Portoferraio, ma anche Rio Elba, dove Sandra ha vissuto per qualche anno, da sposa novella, ringiovaniscono di decenni e ci restituiscono il vetturino che passa con la sua carrozzella sulla Calata, mentre le tendine in finto pizzo svolazzano al vento e il passante intravede occhi e labbra di donne ciarliere; la verduraia che sta sulla porta della bottega e, oltre che delle sue primizie ortofrutticole, fa bella mostra anche del suo décolleté; il pescivendolo di Rio, Ciccillo, che vende pesce umile e pregiato e trasporta con sé sull’apino tre mosche viaggiatrici; il sagrestano magro magro che esce di chiesa, dopo essersi assicurato d’aver spento lumi e candele, e chiude a doppia mandata la casa del Signore; Olimpia, che salvò le vergini dai soldati dello sbarco, che tiene un banchetto di biancheria; la merciaia Marina, che continua a custodire i bottoni nei barattoli; la lavandaia Tersilia, con le mani nell’acqua gelida; l’orologiaio nel suo bugigattolo; il polpaio che offre la grampia di polpo fumante agli avventori sulle forchette di rame; il cenciaio che urla “cenci vecchi” e lei, bambina, che lo sente la mattina presto dal suo lettuccio, si ritira sotto le coperte perché lo immagina brutto e cattivo..
Dunque, un mondo che riprende vita miracolosamente sotto il nostro sguardo stupito e gratificato e ci racconta la straordinaria varietà e ricchezza della realtà quotidiana di ieri, quando non esistevano ancora i supermercati, che fagocitano attività e mestieri, e ciascun bottegaio svolgeva un ruolo fondamentale nel tessuto connettivo di un paese, un ruolo non solo economico, ma anche sociale, di comunicazione con gli acquirenti, di scambio di notizie, di informazione sugli acquisti, di aiuto nella scelta; così, attraverso la multiformità di quei mestieri era possibile, anche nei piccoli centri, una vita dignitosa e di relazione.
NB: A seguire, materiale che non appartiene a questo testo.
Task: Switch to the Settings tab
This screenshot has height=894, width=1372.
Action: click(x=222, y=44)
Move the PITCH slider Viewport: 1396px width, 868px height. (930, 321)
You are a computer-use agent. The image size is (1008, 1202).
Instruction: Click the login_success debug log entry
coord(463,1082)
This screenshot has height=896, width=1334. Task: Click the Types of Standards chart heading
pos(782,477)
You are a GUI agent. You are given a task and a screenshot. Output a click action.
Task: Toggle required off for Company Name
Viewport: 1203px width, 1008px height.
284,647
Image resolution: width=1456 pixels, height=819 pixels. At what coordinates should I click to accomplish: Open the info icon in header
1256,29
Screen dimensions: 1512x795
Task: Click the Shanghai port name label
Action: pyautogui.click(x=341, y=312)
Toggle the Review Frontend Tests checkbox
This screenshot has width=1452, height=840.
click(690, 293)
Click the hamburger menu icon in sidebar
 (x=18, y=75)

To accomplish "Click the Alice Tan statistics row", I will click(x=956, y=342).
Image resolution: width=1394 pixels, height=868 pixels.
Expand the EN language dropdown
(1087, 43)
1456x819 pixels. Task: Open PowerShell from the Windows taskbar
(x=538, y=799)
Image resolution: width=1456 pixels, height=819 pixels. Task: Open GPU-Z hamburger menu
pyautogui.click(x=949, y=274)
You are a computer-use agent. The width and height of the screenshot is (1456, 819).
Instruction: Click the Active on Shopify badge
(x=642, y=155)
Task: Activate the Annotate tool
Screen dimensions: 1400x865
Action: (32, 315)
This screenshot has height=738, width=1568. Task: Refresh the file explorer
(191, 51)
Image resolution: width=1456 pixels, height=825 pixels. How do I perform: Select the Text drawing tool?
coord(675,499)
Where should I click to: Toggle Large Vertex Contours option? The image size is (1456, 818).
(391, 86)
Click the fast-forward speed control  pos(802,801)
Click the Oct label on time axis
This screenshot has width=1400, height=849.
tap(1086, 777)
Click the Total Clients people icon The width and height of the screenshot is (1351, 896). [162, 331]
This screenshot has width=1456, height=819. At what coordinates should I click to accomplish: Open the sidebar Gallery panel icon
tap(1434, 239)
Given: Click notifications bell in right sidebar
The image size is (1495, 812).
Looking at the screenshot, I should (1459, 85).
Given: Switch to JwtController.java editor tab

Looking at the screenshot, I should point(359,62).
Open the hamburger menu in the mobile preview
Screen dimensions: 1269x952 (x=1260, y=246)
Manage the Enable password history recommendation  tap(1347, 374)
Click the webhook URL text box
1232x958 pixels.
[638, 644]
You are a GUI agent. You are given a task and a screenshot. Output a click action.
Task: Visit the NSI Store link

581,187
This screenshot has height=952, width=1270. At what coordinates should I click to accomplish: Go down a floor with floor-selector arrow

Ma Sandra non si limita a tratteggiarci, con rapide e incisive pennellate, i protagonisti di questa varia umanità: li inserisce in un contesto preciso, che non è soltanto lo spazio fisico in cui si muovono e ripetono con costanza gesti sempre uguali e al contempo, di giorno in giorno, necessariamente diversi per qualche particolare o imprevisto; no, lei spinge lo sguardo, spesso, oltre la porta e ci descrive una scalinata, allude a una chiesa, ci fa salire a cassetta col barrocciaio Giolitti, per portarci, a settembre, di podere in podere, dalle vigne alle cantine.
Poi, Sandra passa dalle vie, dalle piazze di Portoferraio o di Rio, negli interni delle abitazioni e qui incontriamo la sua tata, la “terza nonna”, che “intinge la spada nell’affetto” mettendo in riga tutta la famiglia; la bidella Nella che consola chi ha preso un brutto voto ed è orgogliosa di lavorare in un liceo; la maestra di piano che cambia posto allo strumento perché a giugno cominciano le performances degli allievi e c’è bisogno di una stanza più spaziosa; il cassiere di banca che maneggia i soldi come fossero carte; l’asilo delle suore e la loro buona cucina; la sarta che va a domicilio di casa in casa a fare o disfare orli.
Ma le figure più mitiche sono forse il fabbro con “gauanti neri e maschera sugli occhi”, che sprigiona scintille dal ferro che piega e che ricorda un dio Vulcano in miniatura e il postino che si arrampica sulla parte alta del paese, recapitando notizie belle o brutte ai compaesani..
Insomma, in questa bella silloge di Sandra, l’oggi è contrapposto all’ieri e il dentro al fuori, in una mescolanza di chiaroscuri d’affetto e di nostalgia per un mondo che certamente non ritornerà, ma che Sandra contribuisce a non farci dimenticare.